In addition to spoofing studies, impersonation has been a subject in acoustic-phonetic studies [28–30]. These have shown that imitators tend to be effective in mimicking long-term prosodic patterns and the speaking rate, though it is less clear that they are as effective in mimicking formant and other spectral characteristics. For instance, the imitator involved in the studies reported in [28] was not successful in translating his formant frequencies towards the target, whereas the opposite is reported in [31].

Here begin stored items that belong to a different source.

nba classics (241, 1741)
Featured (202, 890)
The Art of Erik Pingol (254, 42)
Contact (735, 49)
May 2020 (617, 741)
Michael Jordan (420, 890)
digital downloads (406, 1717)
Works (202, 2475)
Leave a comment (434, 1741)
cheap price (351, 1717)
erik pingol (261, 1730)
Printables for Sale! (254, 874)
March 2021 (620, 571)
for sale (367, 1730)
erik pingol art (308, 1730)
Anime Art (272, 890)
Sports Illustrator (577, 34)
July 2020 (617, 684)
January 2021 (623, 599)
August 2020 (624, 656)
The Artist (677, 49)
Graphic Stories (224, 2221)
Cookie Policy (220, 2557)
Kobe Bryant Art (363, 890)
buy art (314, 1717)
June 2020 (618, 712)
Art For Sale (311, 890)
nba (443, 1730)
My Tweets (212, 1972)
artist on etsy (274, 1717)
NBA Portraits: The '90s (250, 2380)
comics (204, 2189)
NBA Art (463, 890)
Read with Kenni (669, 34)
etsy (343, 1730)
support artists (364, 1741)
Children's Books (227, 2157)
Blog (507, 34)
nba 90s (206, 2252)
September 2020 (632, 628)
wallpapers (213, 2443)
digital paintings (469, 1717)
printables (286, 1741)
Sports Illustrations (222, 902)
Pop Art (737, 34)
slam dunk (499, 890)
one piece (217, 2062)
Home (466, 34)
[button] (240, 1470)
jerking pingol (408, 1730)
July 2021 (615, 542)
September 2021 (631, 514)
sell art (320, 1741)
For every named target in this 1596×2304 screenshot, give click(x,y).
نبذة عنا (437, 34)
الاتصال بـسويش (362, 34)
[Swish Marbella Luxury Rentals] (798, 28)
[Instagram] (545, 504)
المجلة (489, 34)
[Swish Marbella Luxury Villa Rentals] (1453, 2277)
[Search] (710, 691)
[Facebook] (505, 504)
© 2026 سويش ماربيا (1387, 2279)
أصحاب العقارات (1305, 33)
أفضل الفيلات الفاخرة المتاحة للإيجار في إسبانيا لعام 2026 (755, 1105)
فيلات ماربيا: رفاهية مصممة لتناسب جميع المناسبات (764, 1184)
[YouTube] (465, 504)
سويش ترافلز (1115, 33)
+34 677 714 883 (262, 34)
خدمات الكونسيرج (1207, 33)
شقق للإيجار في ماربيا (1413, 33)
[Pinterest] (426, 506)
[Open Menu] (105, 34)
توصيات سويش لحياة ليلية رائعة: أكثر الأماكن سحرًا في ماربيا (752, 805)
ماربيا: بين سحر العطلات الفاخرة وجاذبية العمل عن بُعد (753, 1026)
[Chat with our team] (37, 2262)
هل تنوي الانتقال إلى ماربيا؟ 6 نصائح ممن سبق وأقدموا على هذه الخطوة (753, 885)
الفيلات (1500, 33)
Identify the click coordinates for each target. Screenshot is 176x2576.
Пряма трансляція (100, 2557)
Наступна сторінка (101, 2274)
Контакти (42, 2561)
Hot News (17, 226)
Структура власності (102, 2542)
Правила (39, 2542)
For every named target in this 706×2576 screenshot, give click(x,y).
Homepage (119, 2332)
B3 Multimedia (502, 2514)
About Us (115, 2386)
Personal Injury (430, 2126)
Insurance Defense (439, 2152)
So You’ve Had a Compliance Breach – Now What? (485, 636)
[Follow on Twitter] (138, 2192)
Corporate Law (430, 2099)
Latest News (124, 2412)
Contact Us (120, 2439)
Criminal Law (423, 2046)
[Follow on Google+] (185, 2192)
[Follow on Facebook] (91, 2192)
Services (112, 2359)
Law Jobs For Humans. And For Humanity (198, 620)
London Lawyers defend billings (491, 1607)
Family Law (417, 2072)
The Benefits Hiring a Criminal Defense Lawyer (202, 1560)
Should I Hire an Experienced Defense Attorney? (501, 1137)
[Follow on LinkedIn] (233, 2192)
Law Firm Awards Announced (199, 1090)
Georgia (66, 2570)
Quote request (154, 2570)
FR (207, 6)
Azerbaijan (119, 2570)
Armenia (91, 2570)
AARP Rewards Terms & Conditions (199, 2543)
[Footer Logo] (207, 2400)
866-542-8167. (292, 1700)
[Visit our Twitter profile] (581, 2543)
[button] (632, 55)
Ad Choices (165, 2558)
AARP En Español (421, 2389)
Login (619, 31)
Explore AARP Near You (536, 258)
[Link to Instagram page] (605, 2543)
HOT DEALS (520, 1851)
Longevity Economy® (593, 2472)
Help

Characteristic to all studies involving impersonation is the use of relatively few speakers, different languages and ASV systems. The target speakers involved in such studies are also often public figures or celebrities and it is difficult to collect technically comparable material from both the impersonator and the target. These aspects of the past work makes it difficult to conclude whether or not impersonation poses a genuine threat. Since impersonation is thought to involve mostly the mimicking of prosodic and stylistic cues, it is perhaps considered more effective in fooling human listeners than today’s state-of-the-art ASV systems [32].

7.3.1.2 Countermeasures

While the threat of impersonation is not fully understood due to limited studies involving small datasets, it is perhaps not surprising that there is no prior work to investigate countermeasures against impersonation. If the threat is proven to be genuine, then the design of appropriate countermeasures might be challenging. Unlike the spoofing attacks discussed below, all of which can be assumed to leave traces of the physical properties of the recording and playback devices, or signal processing artefacts from synthesis or conversion systems, impersonators are live human beings who produce entirely natural speech.

7.3.2 Replay

Replay attacks involve the presentation of previously-recorded speech from a genuine client in the form of continuous speech recordings, or samples resulting from the concatenation of shorter segments. Replay is a relatively low-technology attack within the grasp of any potential attacker even without specialised knowledge in speech processing. The availability of inexpensive, high-quality recording devices and digital audio editing software might suggest that replay is both effective and difficult to detect.

7.3.2.1 Spoofing

In contrast to research involving speech synthesis and voice conversion, spoofing attacks where large datasets are generally used for assessment, e.g. NIST datasets, all the past work to assess vulnerabilities to replay attacks relates to small, often purpose-collected datasets, typically involving no more than 15 speakers. While results generated with such small datasets have low statistical significance, differences between baseline performance and that under spoofing highlight the vulnerability.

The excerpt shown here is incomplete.